**Set task**
State how many lines of the records below contain the string "what", treating uppercase and lowercase as distinct, and reply with that number alone.

**Given data**
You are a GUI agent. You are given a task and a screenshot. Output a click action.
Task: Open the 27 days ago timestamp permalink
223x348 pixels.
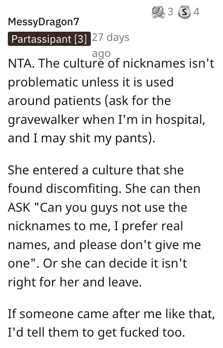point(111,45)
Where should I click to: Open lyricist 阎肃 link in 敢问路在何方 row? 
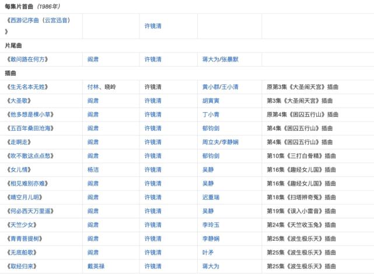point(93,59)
* * *
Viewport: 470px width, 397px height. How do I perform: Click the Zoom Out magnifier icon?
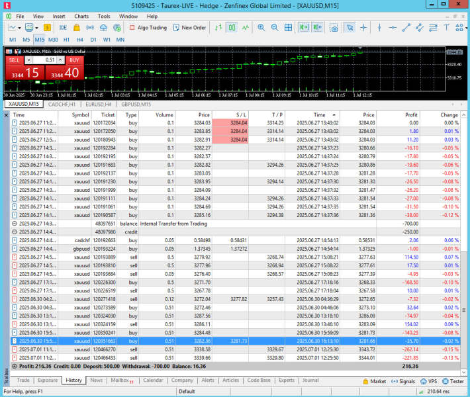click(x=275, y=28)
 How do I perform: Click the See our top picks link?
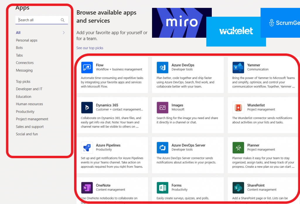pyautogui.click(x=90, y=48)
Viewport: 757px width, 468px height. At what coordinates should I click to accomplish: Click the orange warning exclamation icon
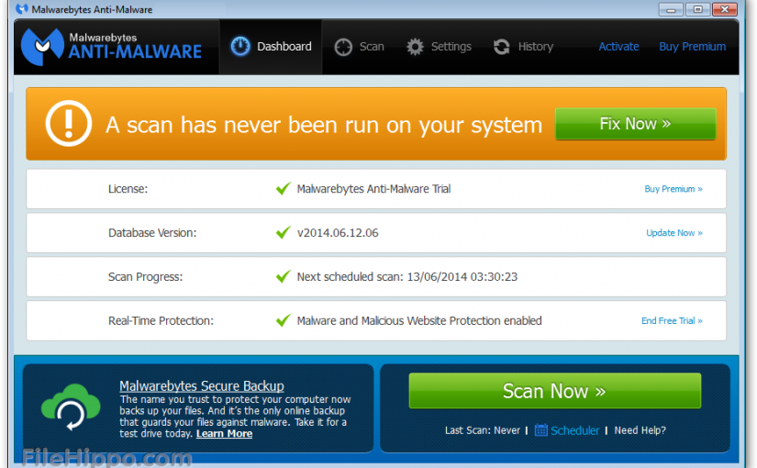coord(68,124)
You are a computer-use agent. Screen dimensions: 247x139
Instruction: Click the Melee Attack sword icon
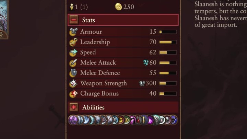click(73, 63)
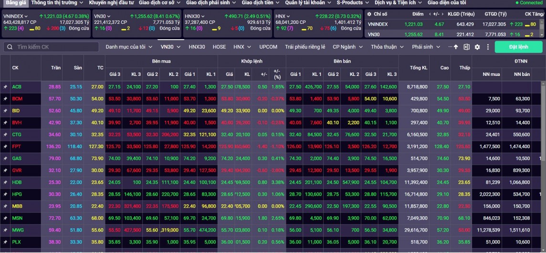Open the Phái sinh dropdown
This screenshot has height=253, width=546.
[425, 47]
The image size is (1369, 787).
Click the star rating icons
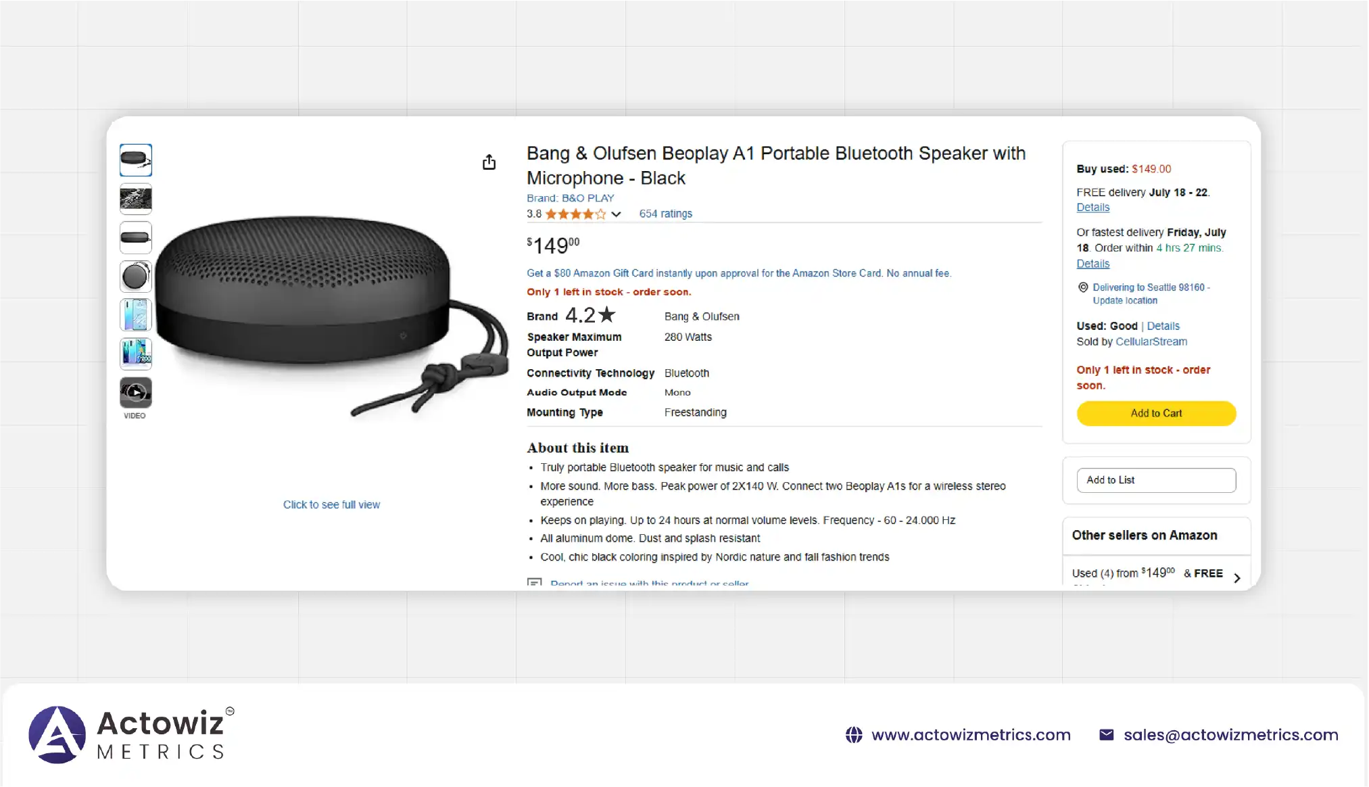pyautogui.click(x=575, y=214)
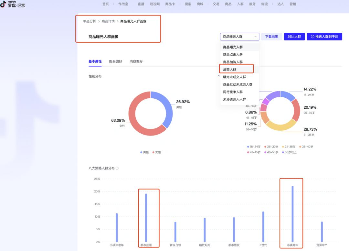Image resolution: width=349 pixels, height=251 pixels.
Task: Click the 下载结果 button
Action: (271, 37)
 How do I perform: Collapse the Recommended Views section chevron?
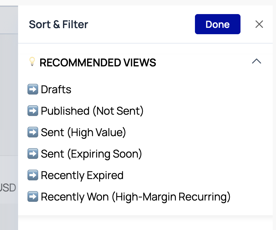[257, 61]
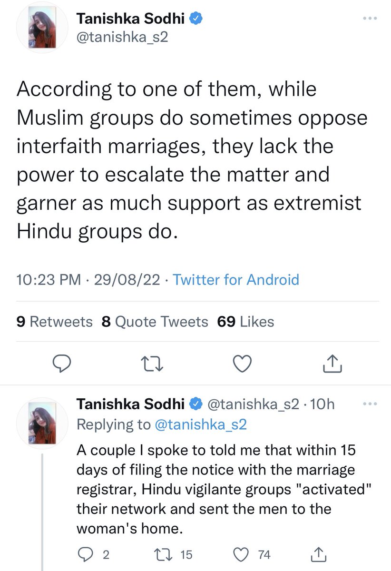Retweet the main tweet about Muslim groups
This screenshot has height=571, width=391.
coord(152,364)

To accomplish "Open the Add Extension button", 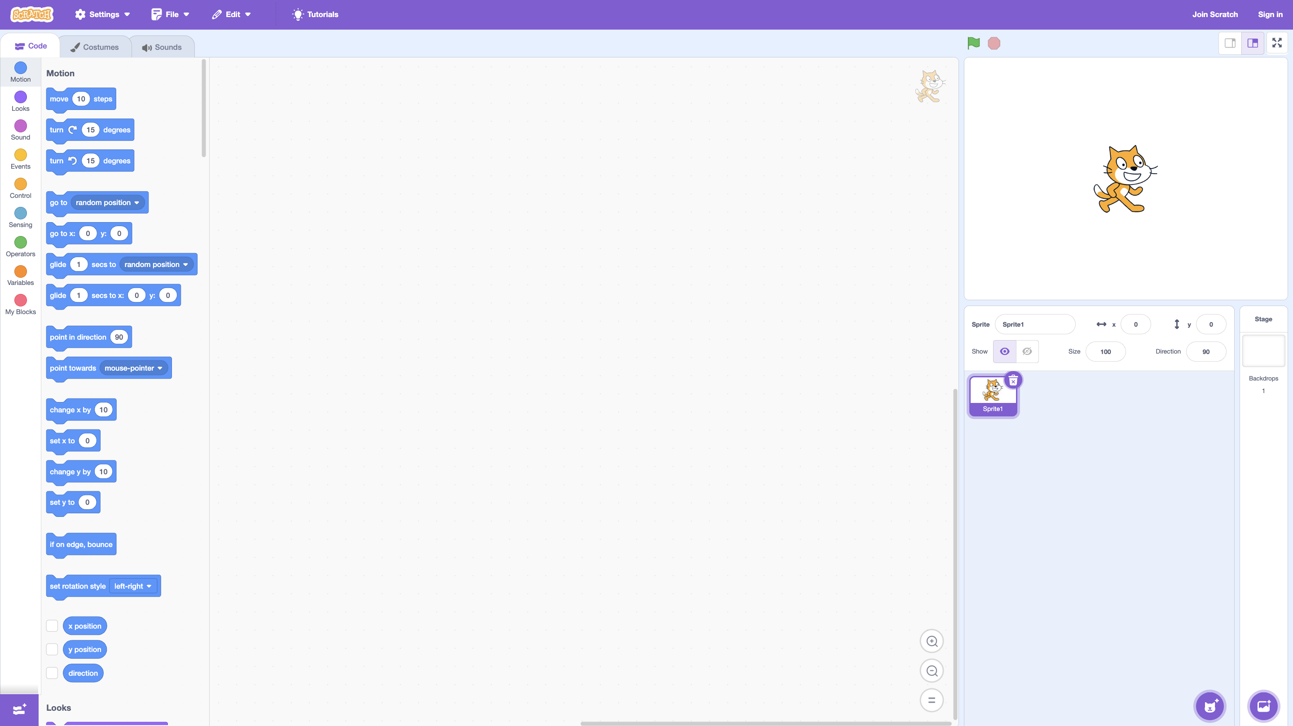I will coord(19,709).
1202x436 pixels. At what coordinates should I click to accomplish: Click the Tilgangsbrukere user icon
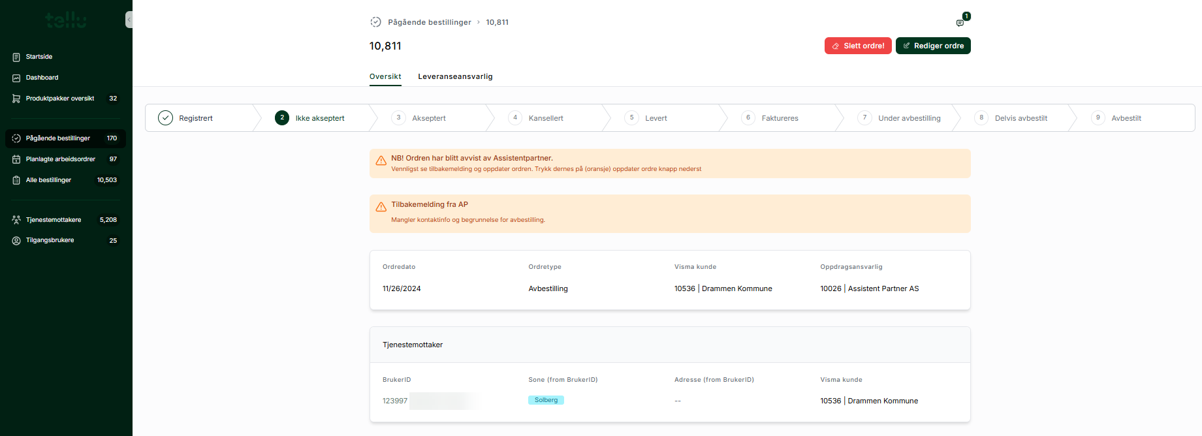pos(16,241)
* * *
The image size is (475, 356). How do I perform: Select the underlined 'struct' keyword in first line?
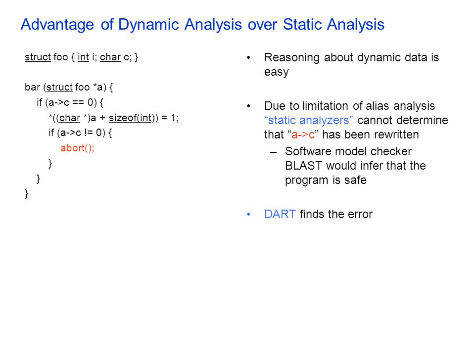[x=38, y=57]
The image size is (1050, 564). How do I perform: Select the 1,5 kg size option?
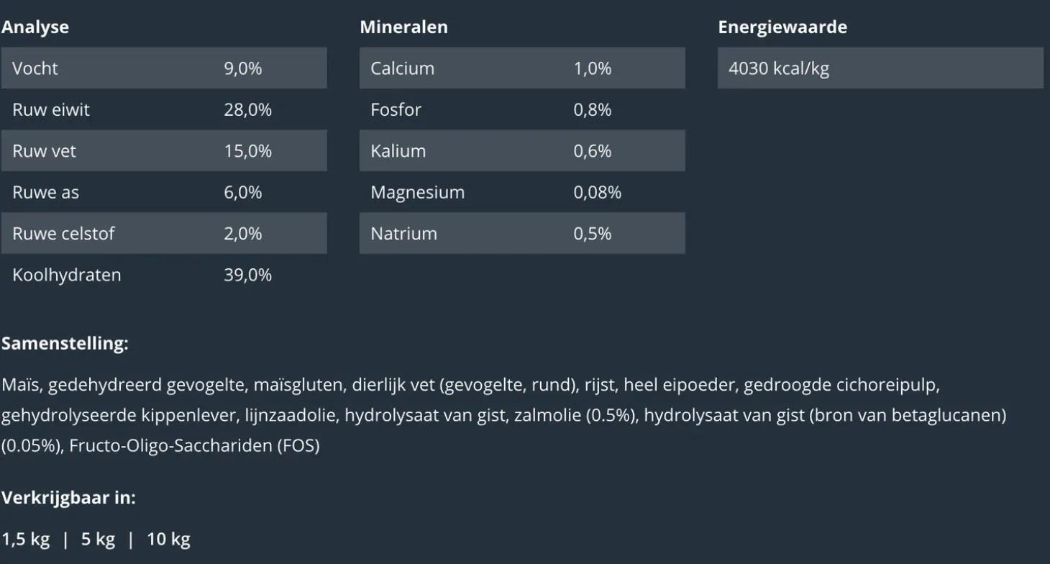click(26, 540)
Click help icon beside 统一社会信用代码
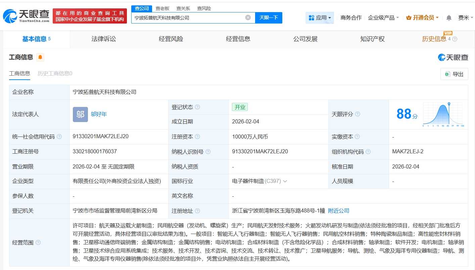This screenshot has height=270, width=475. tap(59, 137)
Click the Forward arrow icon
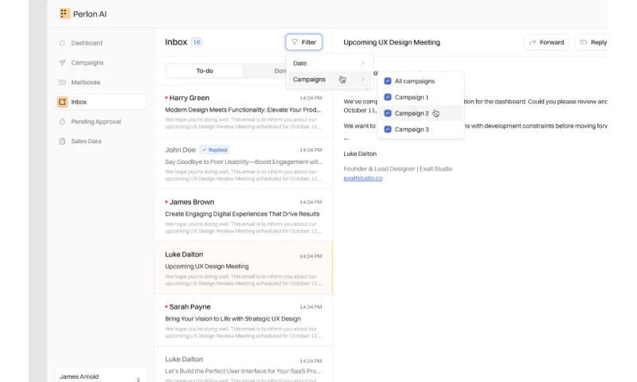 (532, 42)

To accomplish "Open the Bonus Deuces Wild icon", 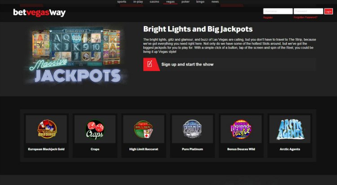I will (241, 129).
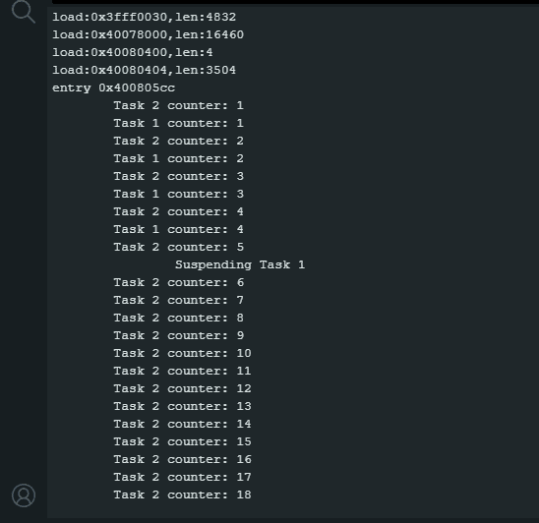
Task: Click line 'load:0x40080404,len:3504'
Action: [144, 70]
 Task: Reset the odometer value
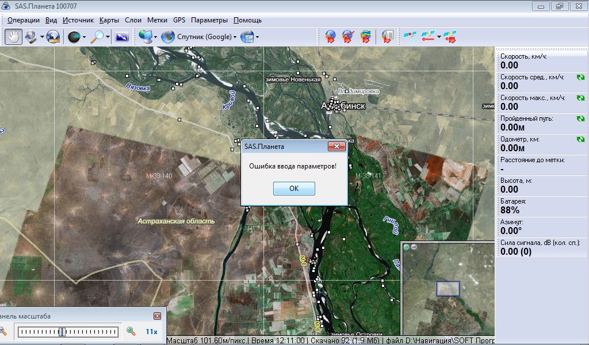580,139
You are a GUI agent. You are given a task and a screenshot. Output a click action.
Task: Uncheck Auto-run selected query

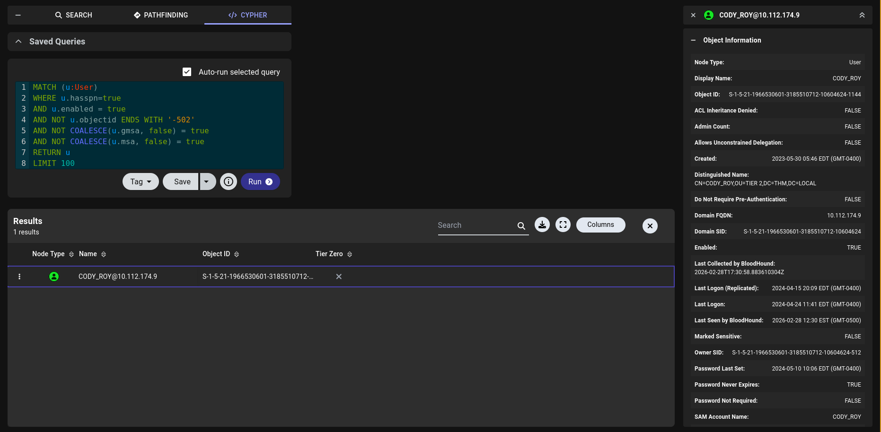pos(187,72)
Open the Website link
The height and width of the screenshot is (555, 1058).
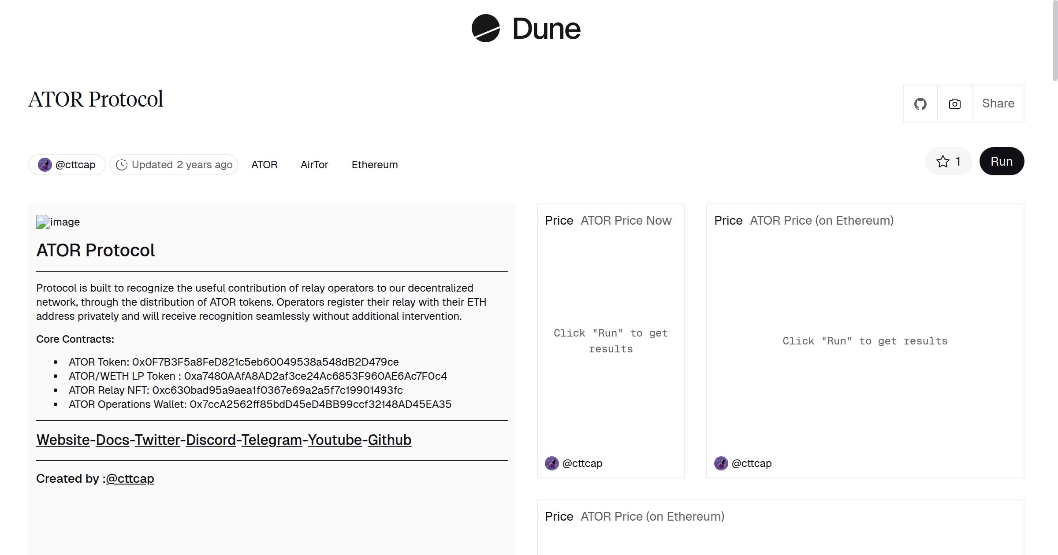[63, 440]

**The reply**
2